» AUFGABEN ZUM BEARBEITEN:
• a. Übersetze diesen Satz aus dem Text über das Pilot-Projekt im Krankenhaus Oberpullendorf ins Englische: „Das Krankenhaus Oberpullendorf ist eines von drei burgenländischen Spitälern, wo derzeit das Pilot-Projekt „Präoperative Diagnostik“ läuft.“
• b. Kopiere aus dem Text über das Pilot-Projekt im Krankenhaus alles ab „Das Krankenhaus Oberpullendorf“ bis hinunter zu „Krankenhaus selbst durchgeführt.“, ohne etwas zu ändern.

Erstellt am 27. April 2016, 10:18

von Michaela Grabner

Einfach besser für die Patienten. Michaela Grabner über ein Pilot-Projekt am Krankenhaus.

Das Krankenhaus Oberpullendorf ist eines von drei burgenländischen Spitälern, wo derzeit das Pilot-Projekt „Präoperative Diagnostik“ läuft.
Hinter den für Laien wahrscheinlich eher sperrigen Titel, verbirgt sich ein einfacher, aber guter Gedanke. Alle Untersuchungen, die vor einer Operation notwendig sind, werden nun im Krankenhaus selbst durchgeführt.

Patienten ersparen sich damit den Weg zum Hausarzt und einem oder manchmal auch mehreren Fachärzten, was für berufstätige Menschen aus Termingründen ebenso organisatorische Herausforderungen mit sich bringen kann wie für nicht so mobile Bevölkerungsschichten. Außerdem haben Patienten auf diese Weise die Gewissheit, dass die von ihnen abverlangten Befunde auch dem entsprechen, was sich der behandelnde Arzt im Krankenhaus erwartet.

Selbst im sonst so kostenintensiven Gesundheitssystem müssen es also nicht immer Investitionen in Millionenhöhe sein, um wesentliche Qualitätsverbesserungen für die Patienten zu erzielen zu können. Machmal sind ganz einfachere Dinge ein noch wirksameres Rezept für die Patienten.

[Gespeicherte Einträge]
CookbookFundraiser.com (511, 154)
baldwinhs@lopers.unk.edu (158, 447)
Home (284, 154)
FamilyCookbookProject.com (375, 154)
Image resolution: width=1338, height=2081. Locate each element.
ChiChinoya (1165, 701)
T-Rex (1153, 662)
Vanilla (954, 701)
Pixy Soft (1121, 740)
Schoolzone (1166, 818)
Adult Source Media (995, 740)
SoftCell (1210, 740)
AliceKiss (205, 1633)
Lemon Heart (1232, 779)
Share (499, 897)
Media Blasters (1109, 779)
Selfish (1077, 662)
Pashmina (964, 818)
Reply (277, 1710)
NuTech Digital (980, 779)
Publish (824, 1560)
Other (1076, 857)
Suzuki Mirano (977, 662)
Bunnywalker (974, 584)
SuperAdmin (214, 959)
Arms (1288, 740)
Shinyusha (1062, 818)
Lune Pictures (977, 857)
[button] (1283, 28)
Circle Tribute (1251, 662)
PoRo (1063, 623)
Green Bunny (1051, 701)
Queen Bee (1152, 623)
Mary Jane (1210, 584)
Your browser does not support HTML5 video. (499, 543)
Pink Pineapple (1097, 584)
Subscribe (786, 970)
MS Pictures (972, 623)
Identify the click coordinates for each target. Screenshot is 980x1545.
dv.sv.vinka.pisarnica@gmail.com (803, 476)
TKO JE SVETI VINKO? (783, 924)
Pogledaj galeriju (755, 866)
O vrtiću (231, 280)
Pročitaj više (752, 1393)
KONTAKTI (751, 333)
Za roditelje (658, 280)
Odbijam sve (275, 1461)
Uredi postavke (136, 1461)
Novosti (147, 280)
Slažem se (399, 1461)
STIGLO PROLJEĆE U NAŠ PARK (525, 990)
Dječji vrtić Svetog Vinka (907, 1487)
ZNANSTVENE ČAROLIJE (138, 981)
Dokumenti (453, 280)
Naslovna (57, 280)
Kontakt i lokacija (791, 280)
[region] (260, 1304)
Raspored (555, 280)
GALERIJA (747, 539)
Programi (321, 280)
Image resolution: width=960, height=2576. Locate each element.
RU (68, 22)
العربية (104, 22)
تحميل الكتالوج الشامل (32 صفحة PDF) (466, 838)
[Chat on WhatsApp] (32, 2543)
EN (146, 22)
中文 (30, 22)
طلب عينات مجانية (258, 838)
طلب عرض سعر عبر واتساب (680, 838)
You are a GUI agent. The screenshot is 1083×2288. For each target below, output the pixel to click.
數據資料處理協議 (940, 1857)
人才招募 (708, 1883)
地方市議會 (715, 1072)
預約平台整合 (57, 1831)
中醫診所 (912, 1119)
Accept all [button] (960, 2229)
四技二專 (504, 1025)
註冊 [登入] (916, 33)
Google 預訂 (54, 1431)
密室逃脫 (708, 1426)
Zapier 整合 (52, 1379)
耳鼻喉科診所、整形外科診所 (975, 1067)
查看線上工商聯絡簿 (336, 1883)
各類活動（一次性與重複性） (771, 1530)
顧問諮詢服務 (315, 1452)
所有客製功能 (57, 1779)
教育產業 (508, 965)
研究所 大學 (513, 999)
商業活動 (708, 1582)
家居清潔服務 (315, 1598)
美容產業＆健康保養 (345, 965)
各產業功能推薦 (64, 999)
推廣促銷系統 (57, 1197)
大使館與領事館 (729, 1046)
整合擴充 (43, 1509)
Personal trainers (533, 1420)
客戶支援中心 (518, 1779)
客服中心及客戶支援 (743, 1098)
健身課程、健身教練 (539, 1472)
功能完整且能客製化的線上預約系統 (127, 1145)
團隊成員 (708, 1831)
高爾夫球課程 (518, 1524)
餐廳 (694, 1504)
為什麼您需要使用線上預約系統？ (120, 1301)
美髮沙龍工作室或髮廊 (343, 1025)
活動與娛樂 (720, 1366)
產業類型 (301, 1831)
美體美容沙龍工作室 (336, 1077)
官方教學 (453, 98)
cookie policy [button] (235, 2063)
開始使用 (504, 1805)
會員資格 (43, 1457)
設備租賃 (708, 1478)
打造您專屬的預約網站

» ANTWORTEN JE AUFGABE:
• a. Oberpullendorf Hospital is one of three hospitals in Burgenland where the pilot project "Preoperative Diagnostics" is currently underway.

• b.
Das Krankenhaus Oberpullendorf ist eines von drei burgenländischen Spitälern, wo derzeit das Pilot-Projekt „Präoperative Diagnostik“ läuft.
Hinter den für Laien wahrscheinlich eher sperrigen Titel, verbirgt sich ein einfacher, aber guter Gedanke. Alle Untersuchungen, die vor einer Operation notwendig sind, werden nun im Krankenhaus selbst durchgeführt.